(Data records)
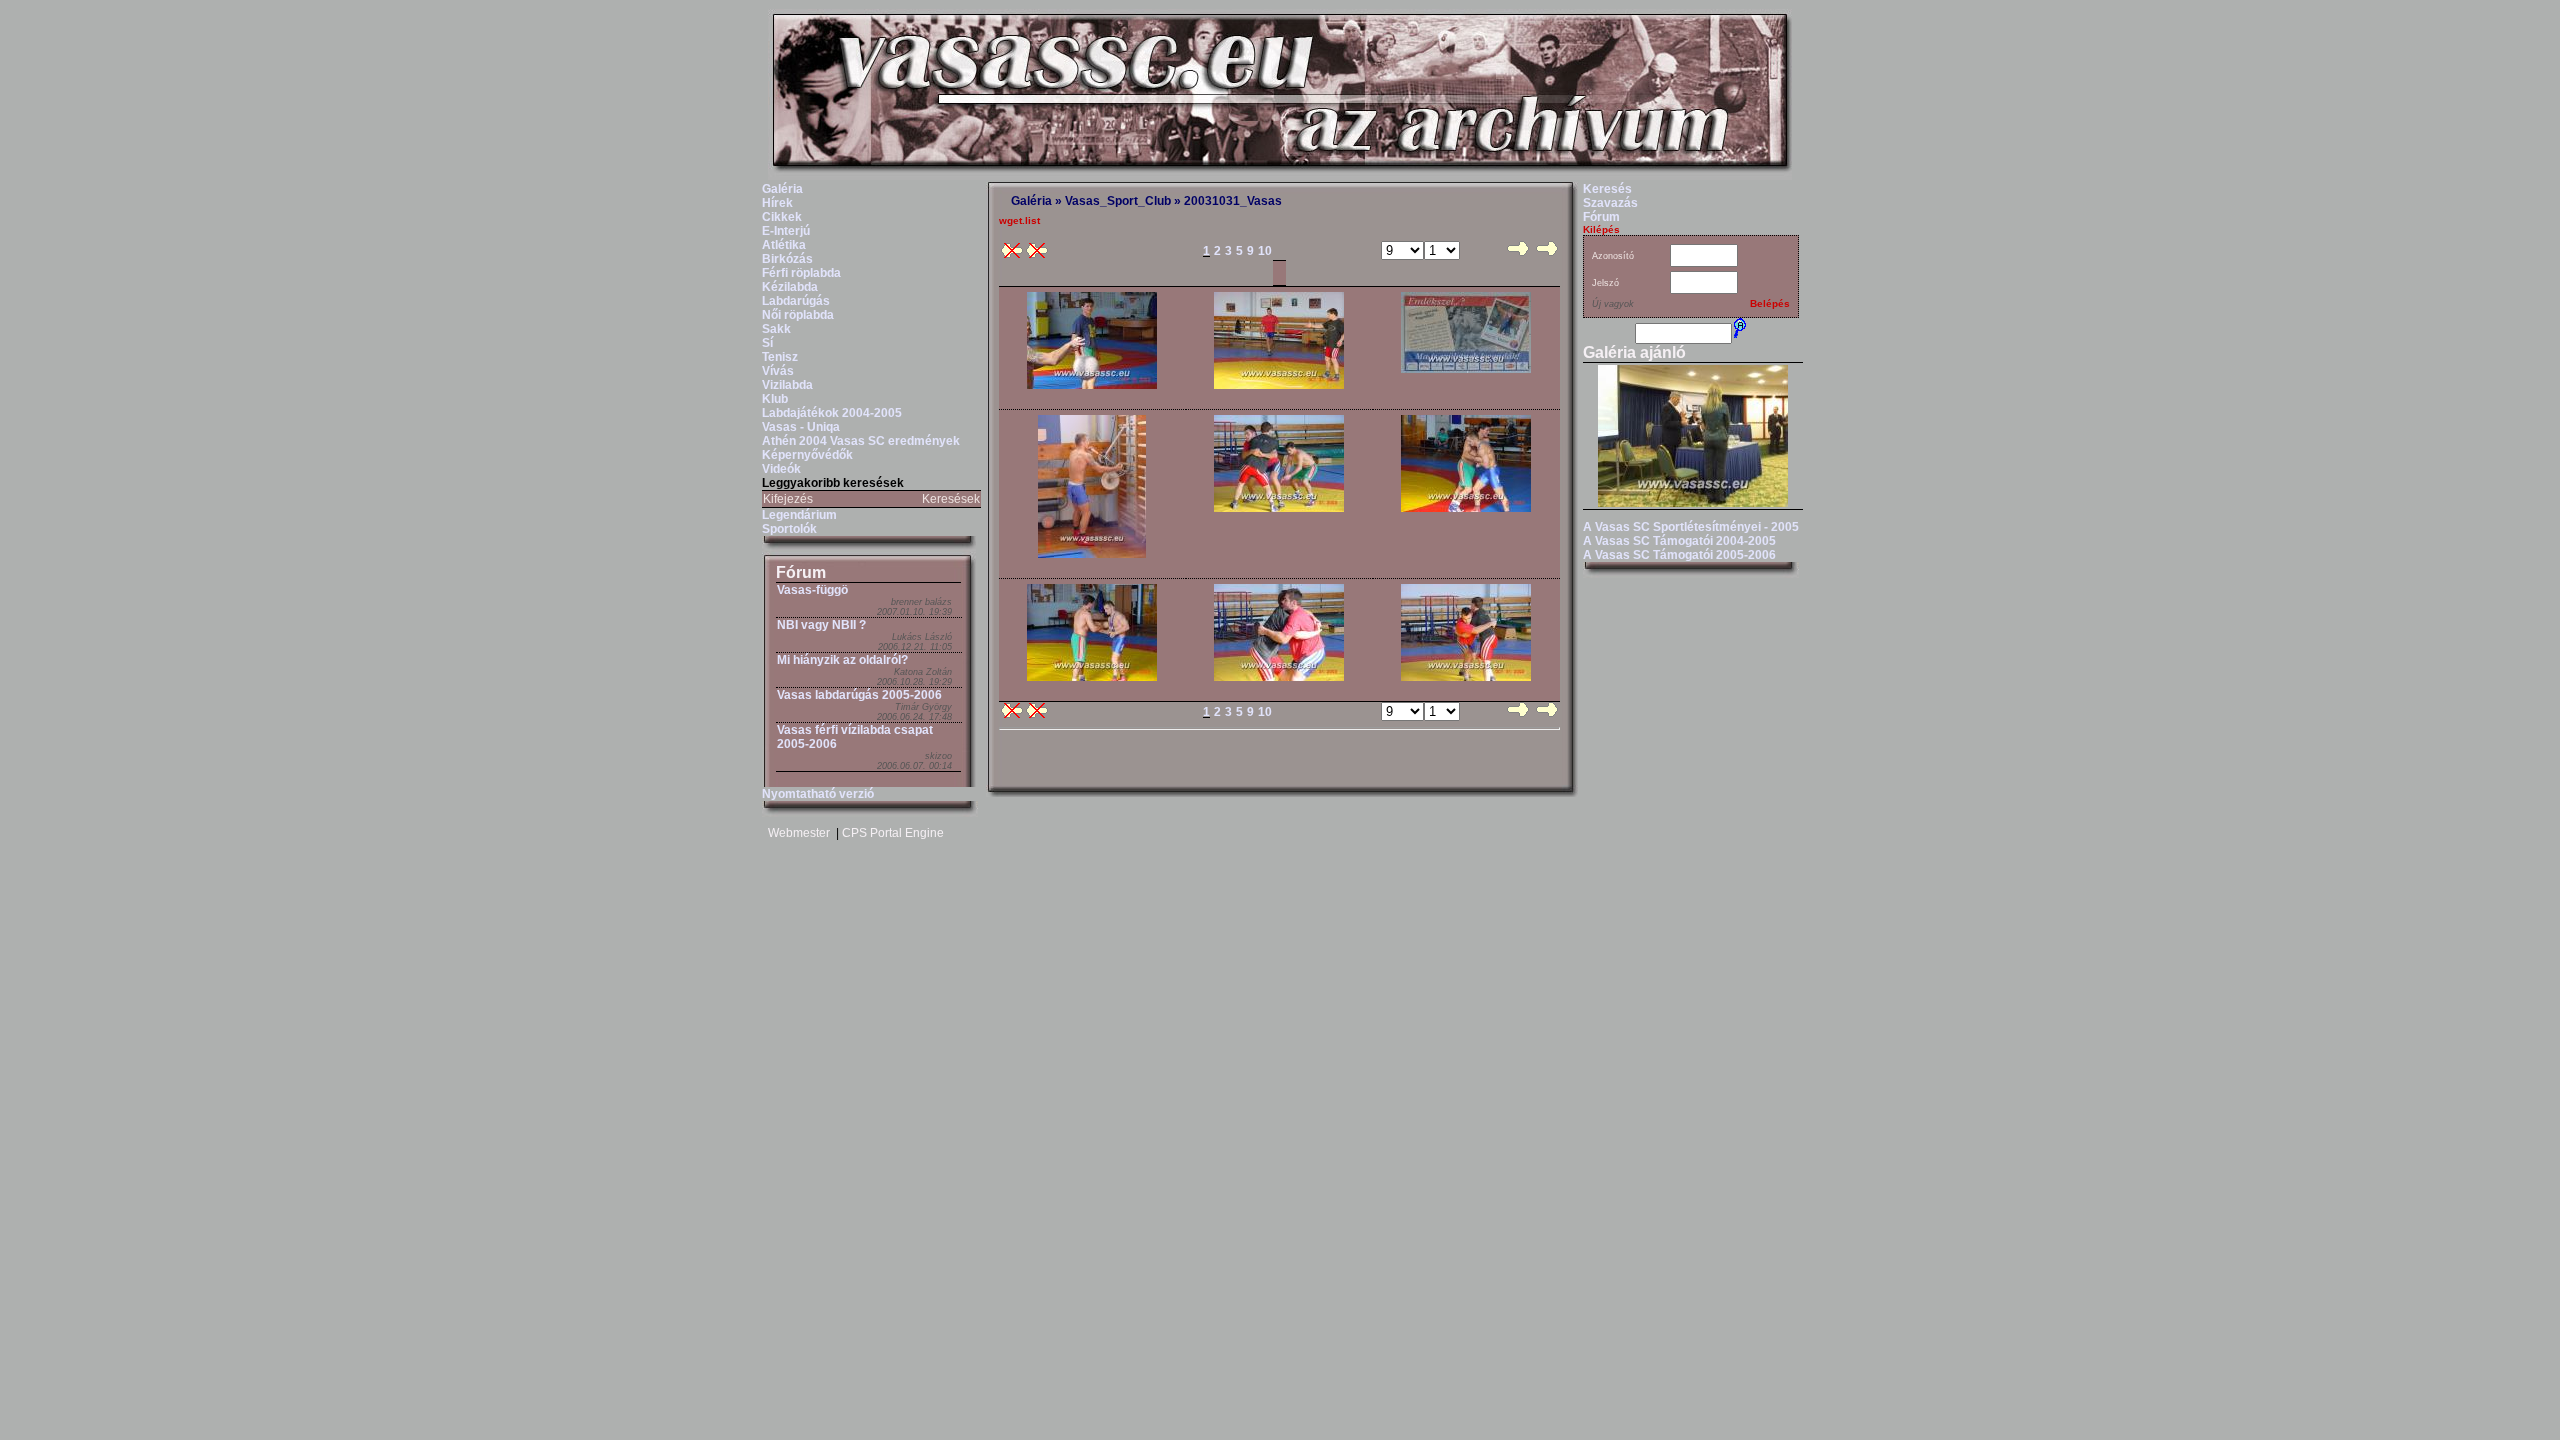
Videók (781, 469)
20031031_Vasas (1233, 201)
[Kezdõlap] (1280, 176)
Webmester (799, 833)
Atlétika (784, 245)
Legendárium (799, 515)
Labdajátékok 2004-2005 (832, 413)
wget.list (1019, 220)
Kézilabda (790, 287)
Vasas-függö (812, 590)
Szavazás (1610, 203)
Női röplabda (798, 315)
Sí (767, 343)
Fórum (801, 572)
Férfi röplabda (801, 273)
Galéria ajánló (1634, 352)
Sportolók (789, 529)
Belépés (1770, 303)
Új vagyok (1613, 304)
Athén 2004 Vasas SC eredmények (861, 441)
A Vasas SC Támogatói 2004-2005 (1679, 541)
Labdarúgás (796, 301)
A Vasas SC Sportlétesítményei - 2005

_What to do_
Copy the records word for word, leaving no picture in the copy.

_Task solution_
Videók (781, 469)
20031031_Vasas (1233, 201)
[Kezdõlap] (1280, 176)
Webmester (799, 833)
Atlétika (784, 245)
Legendárium (799, 515)
Labdajátékok 2004-2005 (832, 413)
wget.list (1019, 220)
Kézilabda (790, 287)
Vasas-függö (812, 590)
Szavazás (1610, 203)
Női röplabda (798, 315)
Sí (767, 343)
Fórum (801, 572)
Férfi röplabda (801, 273)
Galéria ajánló (1634, 352)
Sportolók (789, 529)
Belépés (1770, 303)
Új vagyok (1613, 304)
Athén 2004 Vasas SC eredmények (861, 441)
A Vasas SC Támogatói 2004-2005 (1679, 541)
Labdarúgás (796, 301)
A Vasas SC Sportlétesítményei - 2005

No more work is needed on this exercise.